* Selected passage

◆ ◆ ◆ ◆ ◆ ◆ ◆

Cellular/Molecular
With and without the 3 Mints
Angela Ho, Wade Morishita, Deniz Atasoy, Xinran Liu, Katsuhiko Tabuchi, Robert E. Hammer, Robert C. Malenka, and Thomas C. Südhof
(see pages 13089–13101)
You can tell a lot about a protein by what it hangs out with. The three Mints (also called X11-like proteins) bind to multiple synaptic proteins, and knock-out studies have suggested that they may indeed be necessary in synaptic transmission. But different isoforms can complement each other's function; thus, it has been difficult to come to firm conclusions using single knock-outs. This week, Ho et al. deleted the Mints using constitutive and conditional knock-out strategies. Deletion of Mint 1 and 2, the two isoforms specifically expressed in neurons, caused most mice to die at birth. The 20% that survived had ataxia and reduced body weight. In the double knock-outs, whole-cell recording of hippocampal neurons revealed lowered synaptic strength, a twofold decrease in the frequency of miniature EPSCs, and enhanced paired-pulse facilitation, indicative of a presynaptic action of Mint 1 and 2. Similar results were obtained with acute ablation of Mint 1/2/3.
Development/Plasticity/Repair
Born-Again Neurons in Mice and Men
John J. Ohab, Sheila Fleming, Armin Blesch, and S. Thomas Carmichael
(see pages 13007–13016)
Jadranka Macas, Christian Nern, Karl H. Plate, and Stefan Momma
(see pages 13114–13119)
Stroke not only causes cell death, but it also stimulates possible recovery through neuronal regeneration in tissues near the infarct, according to two separate studies published this week. Using histological analyses in a large collection of postmortem human brains, Macas et al. found increased numbers of neuronal precursor cells, even in patients of advanced age who had suffered ischemia. Because recent studies have coupled neurogenesis to the formation of new blood vessels, Ohab et al. tested the link in a model of focal stroke in mice. These authors showed that stroke induced the long-distance migration of thousands of newly born neuroblasts from the subventricular zone to peri-infarct cortex. The new cells associated with peri-infarct blood vessels in a region of active vascular remodeling. When Ohab et al. added stromal-derived factor 1 and angiopoietin 1, which are produced by the vasculature, the number of newly formed neurons increased.
Proliferating cells, marked by Ki-67 (arrowheads), were increased close to the lateral ventricular wall in a patient that had a large ipsilateral ischemic stroke 5 d previously. See Macas et al. for details.
Behavioral/Systems/Cognitive
Localizing Vocal Emotions
Jane E. Warren, Disa A. Sauter, Frank Eisner, Jade Wiland, M. Alexander Dresner, Richard J. S. Wise, Stuart Rosen, and Sophie K. Scott
(see pages 13067–13075)

◆ ◆ ◆ ◆ ◆ ◆ ◆

* Task goal
Copy the part of the neuroscience summaries above word for word, starting at "Development/Plasticity/Repair" and ending at "(see pages 13114–13119)".

◆ ◆ ◆ ◆ ◆ ◆ ◆

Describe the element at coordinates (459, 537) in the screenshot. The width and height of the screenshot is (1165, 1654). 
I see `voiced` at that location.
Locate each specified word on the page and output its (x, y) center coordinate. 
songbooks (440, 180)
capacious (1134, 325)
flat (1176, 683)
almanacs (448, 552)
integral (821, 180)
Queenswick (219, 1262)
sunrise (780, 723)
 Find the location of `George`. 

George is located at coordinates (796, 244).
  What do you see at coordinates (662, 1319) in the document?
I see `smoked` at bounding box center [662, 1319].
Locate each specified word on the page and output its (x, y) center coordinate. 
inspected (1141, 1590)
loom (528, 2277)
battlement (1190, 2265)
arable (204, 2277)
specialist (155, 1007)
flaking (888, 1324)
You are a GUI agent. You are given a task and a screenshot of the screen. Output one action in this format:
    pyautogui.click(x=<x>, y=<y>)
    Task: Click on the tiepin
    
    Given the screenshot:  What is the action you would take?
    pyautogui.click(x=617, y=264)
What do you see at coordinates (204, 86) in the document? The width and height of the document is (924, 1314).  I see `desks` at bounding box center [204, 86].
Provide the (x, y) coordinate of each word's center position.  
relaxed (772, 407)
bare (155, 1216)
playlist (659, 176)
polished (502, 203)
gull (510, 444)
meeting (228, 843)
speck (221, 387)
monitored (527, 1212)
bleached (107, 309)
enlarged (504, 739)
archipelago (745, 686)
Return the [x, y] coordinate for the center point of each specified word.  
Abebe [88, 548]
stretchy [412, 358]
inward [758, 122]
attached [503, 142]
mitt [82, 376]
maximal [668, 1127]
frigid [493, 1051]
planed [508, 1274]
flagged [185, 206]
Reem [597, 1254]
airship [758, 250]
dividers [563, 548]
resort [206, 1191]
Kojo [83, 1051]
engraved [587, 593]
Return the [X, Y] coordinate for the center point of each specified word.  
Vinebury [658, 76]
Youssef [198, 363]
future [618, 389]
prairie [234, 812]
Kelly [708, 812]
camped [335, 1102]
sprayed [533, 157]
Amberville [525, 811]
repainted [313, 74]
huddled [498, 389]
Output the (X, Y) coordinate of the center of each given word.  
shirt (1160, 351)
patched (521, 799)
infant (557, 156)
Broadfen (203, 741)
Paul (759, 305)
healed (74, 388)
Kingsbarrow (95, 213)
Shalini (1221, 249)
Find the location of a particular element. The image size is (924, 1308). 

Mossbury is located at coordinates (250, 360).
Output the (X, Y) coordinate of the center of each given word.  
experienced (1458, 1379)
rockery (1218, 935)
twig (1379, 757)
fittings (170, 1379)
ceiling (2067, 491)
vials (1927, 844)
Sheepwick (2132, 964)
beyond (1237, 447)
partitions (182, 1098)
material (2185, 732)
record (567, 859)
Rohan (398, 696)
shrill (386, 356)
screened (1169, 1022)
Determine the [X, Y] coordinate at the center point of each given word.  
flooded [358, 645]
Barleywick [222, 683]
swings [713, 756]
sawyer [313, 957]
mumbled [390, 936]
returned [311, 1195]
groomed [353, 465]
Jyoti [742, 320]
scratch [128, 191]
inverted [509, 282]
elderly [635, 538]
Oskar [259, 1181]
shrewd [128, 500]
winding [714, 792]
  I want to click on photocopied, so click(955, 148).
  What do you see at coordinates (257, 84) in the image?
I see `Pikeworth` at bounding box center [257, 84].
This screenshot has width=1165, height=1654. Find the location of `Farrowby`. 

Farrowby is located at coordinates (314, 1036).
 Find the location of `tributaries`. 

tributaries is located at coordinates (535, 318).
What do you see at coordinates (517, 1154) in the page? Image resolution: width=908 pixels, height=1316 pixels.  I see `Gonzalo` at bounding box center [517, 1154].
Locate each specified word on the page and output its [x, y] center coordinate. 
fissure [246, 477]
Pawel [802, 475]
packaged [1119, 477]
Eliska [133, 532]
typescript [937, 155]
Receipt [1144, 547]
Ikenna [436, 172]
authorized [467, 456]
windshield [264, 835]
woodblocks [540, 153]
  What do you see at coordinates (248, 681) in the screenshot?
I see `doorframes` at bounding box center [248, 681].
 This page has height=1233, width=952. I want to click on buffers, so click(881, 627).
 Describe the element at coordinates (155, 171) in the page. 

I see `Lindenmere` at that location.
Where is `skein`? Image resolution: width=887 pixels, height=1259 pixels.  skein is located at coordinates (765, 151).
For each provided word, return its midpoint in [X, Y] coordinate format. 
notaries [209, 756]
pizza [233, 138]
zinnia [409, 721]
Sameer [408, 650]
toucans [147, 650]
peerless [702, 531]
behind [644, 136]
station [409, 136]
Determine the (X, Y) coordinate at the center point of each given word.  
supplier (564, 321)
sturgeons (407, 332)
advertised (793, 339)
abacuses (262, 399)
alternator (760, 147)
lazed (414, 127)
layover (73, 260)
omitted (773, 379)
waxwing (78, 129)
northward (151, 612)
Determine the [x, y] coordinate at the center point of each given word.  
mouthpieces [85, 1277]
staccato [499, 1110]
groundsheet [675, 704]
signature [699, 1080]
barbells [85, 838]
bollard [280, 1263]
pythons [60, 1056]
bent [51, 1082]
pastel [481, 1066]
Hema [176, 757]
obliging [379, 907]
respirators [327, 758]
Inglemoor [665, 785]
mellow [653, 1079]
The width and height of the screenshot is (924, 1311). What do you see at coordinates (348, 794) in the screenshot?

◆ ◆ ◆ ◆ ◆ ◆ ◆

* Exercise response
Development/Plasticity/Repair
Born-Again Neurons in Mice and Men
John J. Ohab, Sheila Fleming, Armin Blesch, and S. Thomas Carmichael
(see pages 13007–13016)
Jadranka Macas, Christian Nern, Karl H. Plate, and Stefan Momma
(see pages 13114–13119)